Second Place, Senior Essay Contest 2010

Madison Maguire, 8th Grade

Teacher: Thomas Lauth
School:  Trinity School: Ellicott City, MD

"Take Action: Save Civil War Battlefields" 


Approximately 20 percent of Civil War battlefields have been destroyed. Of those remaining, only about 15 percent are protected as National Parks. In the Civil War, more than 620,000 American soldiers, sailors, and marines gave up their lives. This terrible suffering should not be celebrated, nor should it be completely blotted from the national memory.


When being present on a battlefield, one can truly experience an emotional understanding with the very men who fought there. If you just close your eyes, you can hear the hoarse yells of survivors of the Twentieth Maine as they commenced a bayonet charge at Little Round Top or even the first rebel yell at Manassas. By visiting any Civil War battlefield, one can envision these scenes and comprehend their meanings.

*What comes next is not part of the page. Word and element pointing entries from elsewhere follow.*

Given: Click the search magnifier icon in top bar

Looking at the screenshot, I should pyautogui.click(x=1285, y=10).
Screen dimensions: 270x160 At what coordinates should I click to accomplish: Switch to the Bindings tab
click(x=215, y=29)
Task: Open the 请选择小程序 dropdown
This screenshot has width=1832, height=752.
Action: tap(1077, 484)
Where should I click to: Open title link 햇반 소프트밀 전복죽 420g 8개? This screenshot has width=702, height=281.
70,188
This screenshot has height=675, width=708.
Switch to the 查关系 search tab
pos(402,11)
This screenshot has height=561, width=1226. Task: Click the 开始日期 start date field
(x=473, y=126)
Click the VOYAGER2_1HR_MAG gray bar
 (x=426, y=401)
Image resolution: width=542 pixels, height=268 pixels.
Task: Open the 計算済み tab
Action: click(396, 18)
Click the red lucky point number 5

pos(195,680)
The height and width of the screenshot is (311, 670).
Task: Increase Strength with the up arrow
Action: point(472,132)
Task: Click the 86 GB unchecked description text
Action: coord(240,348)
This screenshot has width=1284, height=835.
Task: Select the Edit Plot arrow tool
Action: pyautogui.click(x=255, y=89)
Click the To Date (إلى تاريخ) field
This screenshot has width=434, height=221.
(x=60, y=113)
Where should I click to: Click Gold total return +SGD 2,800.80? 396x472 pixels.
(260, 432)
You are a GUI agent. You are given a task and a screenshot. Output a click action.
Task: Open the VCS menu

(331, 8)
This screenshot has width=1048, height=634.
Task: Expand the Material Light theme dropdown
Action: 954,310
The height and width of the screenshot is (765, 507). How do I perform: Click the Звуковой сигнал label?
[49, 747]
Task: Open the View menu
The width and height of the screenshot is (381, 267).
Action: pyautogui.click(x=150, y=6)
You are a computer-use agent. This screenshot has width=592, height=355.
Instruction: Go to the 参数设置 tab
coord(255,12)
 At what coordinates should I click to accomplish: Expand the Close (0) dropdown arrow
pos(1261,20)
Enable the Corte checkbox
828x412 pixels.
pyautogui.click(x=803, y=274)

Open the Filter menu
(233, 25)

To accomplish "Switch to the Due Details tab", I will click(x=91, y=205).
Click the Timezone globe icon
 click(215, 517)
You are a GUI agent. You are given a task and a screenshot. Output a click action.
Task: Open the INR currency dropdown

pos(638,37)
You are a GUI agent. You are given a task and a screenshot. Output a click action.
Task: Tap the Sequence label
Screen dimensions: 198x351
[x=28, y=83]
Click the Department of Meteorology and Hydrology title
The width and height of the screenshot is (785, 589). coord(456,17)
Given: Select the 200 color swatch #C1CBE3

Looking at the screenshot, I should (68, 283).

In the Spotsylvania area of Virginia, there is nothing but housing. Also, a Pizza Hut currently stands at the site of the Battle of Franklin. It is up to us to save and protect these dwindling Civil War battlefields so that future generations can enjoy and visit them. It is crucial that we protect these historical sites, for without them, we couldn't actually accept and comprehend all of the determination the men felt when they so willingly died for our country. 


We, as Americans, cannot forget what took place on these historic battlefields. The ability for us to find a personal bond with one of the most memorable events in American history sets the Civil War and its battlefields apart from most other occurrences. They need to be protected and preserved because they are the answers to questions not yet asked and for important purposes not yet perceived. Because of this, Civil War battlefields are a vital link in the past traditions that bind our nation together.